Rene Sens‘ musical track called “Sketchy Monk” for this poem is truly groovy, with hypnotic percussion and mesmerising flute inviting you into the world of mind – or heart, if you prefer.
You know when you have a thought so great that you just have to write it down, for posterity, and put it on the fridge? I have lots of those. Find three such ground-breaking insights in the poem “Notes on the Fridge”.
Listen to the soundtrack to the poem by Rene Sens called “Ring a Bell” here. The tune is appropriately drone-like and cyclic.
This poem does not have hidden reference to the BBC’s Sherlock series. Instead, it contains a hint on two filmmakers who butchered not one, but two great fantasy novels.

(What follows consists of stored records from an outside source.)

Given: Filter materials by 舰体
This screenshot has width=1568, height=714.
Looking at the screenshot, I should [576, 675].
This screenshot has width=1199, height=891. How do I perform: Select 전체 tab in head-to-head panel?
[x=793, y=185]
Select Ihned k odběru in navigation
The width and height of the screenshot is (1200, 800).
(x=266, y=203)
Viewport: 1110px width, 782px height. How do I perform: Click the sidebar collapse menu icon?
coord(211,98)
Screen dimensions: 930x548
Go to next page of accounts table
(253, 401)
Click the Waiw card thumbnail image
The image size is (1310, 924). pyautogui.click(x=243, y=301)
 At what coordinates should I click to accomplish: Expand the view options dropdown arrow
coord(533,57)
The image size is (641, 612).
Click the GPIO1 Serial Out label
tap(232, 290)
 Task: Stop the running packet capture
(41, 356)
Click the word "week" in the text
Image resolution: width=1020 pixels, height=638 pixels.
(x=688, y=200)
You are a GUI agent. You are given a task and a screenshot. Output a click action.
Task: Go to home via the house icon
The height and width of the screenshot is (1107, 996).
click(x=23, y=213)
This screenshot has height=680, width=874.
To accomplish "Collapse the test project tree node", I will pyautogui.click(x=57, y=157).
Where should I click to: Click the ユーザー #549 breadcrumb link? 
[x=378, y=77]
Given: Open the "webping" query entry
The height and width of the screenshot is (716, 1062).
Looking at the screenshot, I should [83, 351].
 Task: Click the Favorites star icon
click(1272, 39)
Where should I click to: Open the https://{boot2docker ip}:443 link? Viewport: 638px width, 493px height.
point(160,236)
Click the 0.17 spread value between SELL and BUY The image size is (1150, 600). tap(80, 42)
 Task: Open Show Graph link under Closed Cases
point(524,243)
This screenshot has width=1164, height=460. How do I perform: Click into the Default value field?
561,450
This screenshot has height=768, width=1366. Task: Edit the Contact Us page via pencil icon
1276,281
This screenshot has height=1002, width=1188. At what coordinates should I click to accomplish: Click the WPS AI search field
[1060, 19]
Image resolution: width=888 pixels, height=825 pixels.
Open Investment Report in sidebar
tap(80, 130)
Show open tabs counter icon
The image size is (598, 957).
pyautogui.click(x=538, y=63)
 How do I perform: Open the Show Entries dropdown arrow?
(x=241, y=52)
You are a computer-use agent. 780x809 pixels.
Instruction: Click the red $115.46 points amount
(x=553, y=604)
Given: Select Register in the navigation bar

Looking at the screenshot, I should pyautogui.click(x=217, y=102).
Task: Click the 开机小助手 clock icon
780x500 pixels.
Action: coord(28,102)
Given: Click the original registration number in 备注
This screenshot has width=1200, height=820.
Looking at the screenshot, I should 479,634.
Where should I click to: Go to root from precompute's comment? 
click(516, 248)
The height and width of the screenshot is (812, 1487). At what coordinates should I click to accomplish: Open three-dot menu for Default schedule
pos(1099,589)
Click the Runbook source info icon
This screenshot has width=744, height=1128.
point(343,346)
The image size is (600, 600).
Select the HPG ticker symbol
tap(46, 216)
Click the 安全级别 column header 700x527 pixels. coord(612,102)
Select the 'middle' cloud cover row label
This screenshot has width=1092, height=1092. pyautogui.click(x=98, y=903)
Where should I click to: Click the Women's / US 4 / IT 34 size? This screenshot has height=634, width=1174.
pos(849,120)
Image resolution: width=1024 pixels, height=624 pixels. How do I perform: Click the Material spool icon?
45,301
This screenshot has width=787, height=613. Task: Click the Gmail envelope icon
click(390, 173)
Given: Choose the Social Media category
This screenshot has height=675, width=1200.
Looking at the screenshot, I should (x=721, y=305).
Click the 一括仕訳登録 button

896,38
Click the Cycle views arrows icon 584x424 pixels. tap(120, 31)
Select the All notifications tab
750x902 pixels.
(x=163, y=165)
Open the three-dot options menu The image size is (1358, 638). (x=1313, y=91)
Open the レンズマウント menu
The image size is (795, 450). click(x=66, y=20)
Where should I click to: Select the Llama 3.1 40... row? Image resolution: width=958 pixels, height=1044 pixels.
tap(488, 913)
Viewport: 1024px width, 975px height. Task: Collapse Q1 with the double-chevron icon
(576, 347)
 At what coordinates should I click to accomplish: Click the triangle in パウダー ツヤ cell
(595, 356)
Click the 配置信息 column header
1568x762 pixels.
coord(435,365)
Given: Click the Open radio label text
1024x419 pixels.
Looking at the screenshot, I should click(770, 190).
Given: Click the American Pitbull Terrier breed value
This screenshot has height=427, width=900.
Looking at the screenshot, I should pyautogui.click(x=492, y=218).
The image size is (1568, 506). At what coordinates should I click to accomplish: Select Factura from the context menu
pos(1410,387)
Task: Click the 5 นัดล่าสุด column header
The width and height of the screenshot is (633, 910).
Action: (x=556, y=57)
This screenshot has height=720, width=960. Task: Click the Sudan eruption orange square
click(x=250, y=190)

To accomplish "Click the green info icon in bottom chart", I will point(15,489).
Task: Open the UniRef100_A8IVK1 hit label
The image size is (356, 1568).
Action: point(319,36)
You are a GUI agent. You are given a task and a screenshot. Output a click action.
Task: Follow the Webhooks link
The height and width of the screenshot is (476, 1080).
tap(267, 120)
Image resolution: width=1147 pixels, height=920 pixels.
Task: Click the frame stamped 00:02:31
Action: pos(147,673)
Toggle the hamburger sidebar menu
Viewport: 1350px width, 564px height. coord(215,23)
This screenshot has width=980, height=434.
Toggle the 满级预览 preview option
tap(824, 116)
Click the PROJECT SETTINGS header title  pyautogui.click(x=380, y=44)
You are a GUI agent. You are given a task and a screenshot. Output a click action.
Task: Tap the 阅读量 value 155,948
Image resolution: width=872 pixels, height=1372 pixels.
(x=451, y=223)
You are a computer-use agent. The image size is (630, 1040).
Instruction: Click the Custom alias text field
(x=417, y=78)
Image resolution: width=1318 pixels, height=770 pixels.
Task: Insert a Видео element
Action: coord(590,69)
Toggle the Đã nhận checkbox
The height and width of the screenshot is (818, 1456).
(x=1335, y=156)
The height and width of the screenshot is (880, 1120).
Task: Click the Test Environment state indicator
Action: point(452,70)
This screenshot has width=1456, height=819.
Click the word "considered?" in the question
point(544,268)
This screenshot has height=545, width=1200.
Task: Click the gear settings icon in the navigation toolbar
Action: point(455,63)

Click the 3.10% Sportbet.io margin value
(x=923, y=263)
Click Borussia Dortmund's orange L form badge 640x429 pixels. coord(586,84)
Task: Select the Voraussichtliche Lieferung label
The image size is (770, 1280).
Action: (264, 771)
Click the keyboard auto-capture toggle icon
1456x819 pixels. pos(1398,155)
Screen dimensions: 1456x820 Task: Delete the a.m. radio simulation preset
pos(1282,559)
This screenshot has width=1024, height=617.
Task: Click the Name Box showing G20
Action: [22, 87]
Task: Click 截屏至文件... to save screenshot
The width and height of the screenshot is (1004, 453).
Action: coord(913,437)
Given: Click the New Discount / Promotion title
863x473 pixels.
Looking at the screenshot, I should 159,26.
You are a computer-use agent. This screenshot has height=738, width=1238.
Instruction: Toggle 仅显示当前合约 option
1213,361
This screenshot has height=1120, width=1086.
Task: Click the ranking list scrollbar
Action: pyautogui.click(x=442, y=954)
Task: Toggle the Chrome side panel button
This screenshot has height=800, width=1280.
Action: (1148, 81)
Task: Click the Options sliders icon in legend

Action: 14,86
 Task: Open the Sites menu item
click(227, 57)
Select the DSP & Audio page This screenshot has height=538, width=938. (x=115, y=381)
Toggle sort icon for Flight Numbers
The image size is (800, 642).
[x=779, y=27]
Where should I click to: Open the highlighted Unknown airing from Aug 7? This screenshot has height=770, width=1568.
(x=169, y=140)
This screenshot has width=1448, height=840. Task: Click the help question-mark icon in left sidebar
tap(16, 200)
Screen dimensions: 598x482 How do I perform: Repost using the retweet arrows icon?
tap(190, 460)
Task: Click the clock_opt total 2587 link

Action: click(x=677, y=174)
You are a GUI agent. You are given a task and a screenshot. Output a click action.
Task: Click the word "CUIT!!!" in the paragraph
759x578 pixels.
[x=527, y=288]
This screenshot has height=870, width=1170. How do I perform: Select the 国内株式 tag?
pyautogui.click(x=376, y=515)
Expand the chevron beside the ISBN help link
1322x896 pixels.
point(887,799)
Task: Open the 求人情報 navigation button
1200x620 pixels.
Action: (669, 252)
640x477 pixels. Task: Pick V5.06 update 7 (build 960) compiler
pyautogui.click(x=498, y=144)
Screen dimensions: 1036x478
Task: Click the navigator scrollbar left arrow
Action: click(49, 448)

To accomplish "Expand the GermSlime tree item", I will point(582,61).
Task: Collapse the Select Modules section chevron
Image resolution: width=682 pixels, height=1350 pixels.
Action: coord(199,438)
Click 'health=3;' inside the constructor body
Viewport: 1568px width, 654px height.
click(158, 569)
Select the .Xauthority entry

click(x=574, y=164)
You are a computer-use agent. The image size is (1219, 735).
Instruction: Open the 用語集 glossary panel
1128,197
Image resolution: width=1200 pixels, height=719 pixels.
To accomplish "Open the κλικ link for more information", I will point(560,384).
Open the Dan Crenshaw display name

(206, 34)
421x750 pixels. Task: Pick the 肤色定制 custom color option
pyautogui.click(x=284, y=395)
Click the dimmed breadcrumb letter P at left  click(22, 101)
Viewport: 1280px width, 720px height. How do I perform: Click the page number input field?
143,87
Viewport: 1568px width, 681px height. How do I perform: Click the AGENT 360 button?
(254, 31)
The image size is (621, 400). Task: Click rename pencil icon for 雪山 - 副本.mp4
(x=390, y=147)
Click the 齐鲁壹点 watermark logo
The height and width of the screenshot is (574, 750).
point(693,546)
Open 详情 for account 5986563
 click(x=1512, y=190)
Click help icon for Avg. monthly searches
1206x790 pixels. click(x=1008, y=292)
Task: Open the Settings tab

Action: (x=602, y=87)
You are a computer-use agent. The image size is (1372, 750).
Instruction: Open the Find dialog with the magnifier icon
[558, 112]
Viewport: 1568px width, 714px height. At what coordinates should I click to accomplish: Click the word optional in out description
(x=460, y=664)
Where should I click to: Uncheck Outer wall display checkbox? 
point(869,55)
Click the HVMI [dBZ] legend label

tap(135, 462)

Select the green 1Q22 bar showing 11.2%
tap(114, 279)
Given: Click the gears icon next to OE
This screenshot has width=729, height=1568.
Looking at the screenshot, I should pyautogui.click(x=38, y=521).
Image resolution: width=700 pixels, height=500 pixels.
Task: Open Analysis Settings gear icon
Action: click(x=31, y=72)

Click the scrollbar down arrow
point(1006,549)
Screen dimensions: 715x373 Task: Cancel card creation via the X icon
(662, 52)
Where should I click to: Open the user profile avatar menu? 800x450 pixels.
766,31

Your guesses are welcome in the comments box below.
The gentle, yet to-the-point track “Rain” by Rene Sens perfectly captures the atmosphere of this poem: uncertain light shining through moist air of a November afternoon in North England.
“In-laws came and took husband and child for a drive” is set during one of these late autumn days when the light seems to be hiding, but then spring out on you unexpectedly: from a yellow birch tree, from a reflection on your coffee pot, from your laptop screen with Sherlock on…
This poem is basically Sherlock to the rescue out of a “Red-out” that can happen to some mothers with some babies and some husbands. One of those situations they do not prepare you for among all these caramel-coated pictures of Motherhood mostly involving green grass, Mother’s shiny curls and baby’s shining smile.
I am not saying these do not happen in real life. I am just saying that red-outs also happen. However, when they happen, all you need to do is slide a disk of Sherlock into your preferred playing machine or click a Sherlock button on your preferred streaming service and voila – you are good as new. Womb sealed. Nipples pink. Mind clear.
Rene Sense wrote a thoughtful, electric guitar-strumming piece with electronic blues trumpets for this one, called “Evening“. I promise this is the most melancholic musical score and the darkest poem in Sherlock Suite.
Rene Sens wrote a most amusing soundtrack for the poem “How To British” for my Sherlock Suite. Listening to it, you can just see a rare sunny summer day in a park. Children, adults and dogs enjoy ice-cream from a tacky ice-cream van. And of course, out there in the distance, a brass band on the proverbial band stand is puffing away the dreams of Britishness.
I talked to my Russian friend who had moved to Spain after 13 years in the UK. He said he found it difficult to adjust to Spanish life, with all his Britishness.